This tour is an exploration of Charleston that highlights the women and men who helped found Charleston and the United States.
Did you know, without the pirates and patriots of Charleston, the United States may not exist today?
We start our experience in front of the Old Exchange and Provost Dungeon, one of Charleston’s oldest and most historical buildings. Learn about George Washington’s visit in 1791, and the dungeon’s prisoners who met their fate.
Next, we venture down East Bay Street, passing Rainbow Row. Behold gorgeous mansions, and witness breathtaking views of the Charleston Harbor and White Point Garden. Walk in the footsteps of pirates and their captors.
Next, we turn inward and walk through Charleston’s South of Broad neighborhood. Learn about the man George Washington and Thomas Jefferson said was the true father of America.
Last, we venture back to our starting point, passing by the Four Corners of the Law and the shops and residences on Broad Street.
Built in 1771 as a commercial exchange and custom house, the Old Exchange and Provost Dungeon has been a Charleston landmark for nearly 250 years. Today, it is a non-profit historic site that focuses on the American Revolution and colonial Charleston.

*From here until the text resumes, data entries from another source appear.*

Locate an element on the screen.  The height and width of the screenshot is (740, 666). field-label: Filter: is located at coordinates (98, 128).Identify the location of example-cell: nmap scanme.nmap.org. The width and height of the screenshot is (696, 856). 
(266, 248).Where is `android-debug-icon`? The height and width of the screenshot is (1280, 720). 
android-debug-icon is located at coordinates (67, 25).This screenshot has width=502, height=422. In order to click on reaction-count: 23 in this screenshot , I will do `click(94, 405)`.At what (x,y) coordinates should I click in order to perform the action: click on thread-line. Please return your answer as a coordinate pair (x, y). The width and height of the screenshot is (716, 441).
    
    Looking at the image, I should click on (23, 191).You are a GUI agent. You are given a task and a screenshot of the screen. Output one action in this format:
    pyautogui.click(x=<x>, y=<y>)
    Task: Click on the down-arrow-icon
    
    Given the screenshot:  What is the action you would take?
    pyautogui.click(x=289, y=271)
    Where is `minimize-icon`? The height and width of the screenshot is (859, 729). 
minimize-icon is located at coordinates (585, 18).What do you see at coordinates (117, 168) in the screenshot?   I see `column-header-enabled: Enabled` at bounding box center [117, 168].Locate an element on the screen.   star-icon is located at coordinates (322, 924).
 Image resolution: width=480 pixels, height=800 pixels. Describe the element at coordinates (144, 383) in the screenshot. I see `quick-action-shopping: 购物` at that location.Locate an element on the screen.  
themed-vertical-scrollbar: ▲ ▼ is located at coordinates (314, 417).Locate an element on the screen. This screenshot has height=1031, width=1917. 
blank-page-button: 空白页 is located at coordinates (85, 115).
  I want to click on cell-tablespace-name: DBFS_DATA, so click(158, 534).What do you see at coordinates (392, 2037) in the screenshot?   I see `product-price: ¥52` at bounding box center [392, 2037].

Rainbow Row is the name for a series of thirteen colorful historic houses in Charleston, South Carolina. It represents the longest cluster of Georgian row houses in the United States. The houses are located north of Tradd St. and south of Elliott St. on East Bay Street, that is, 79 to 107 East Bay Street. The name Rainbow Row was coined after the pastel colors they were painted as they were restored in the 1930s and 1940s.
The house is built on the foundation ruins of Fort Mechanic that was at this location in the later part of the eighteenth century. Shipping merchant Charles Edmondston, a Scottish immigrant from the Shetland Islands, had purchased the low sandy lot in 1817. The unstable soggy land was unfit for residential construction until a sea wall was built. Charleston city officials built one in 1820 and Edmondston then started the construction of the house. The antebellum modified Charleston single house (side-hall) was constructed between 1820 and 1828. Edmondston had built the house originally in the English Regency style architecture.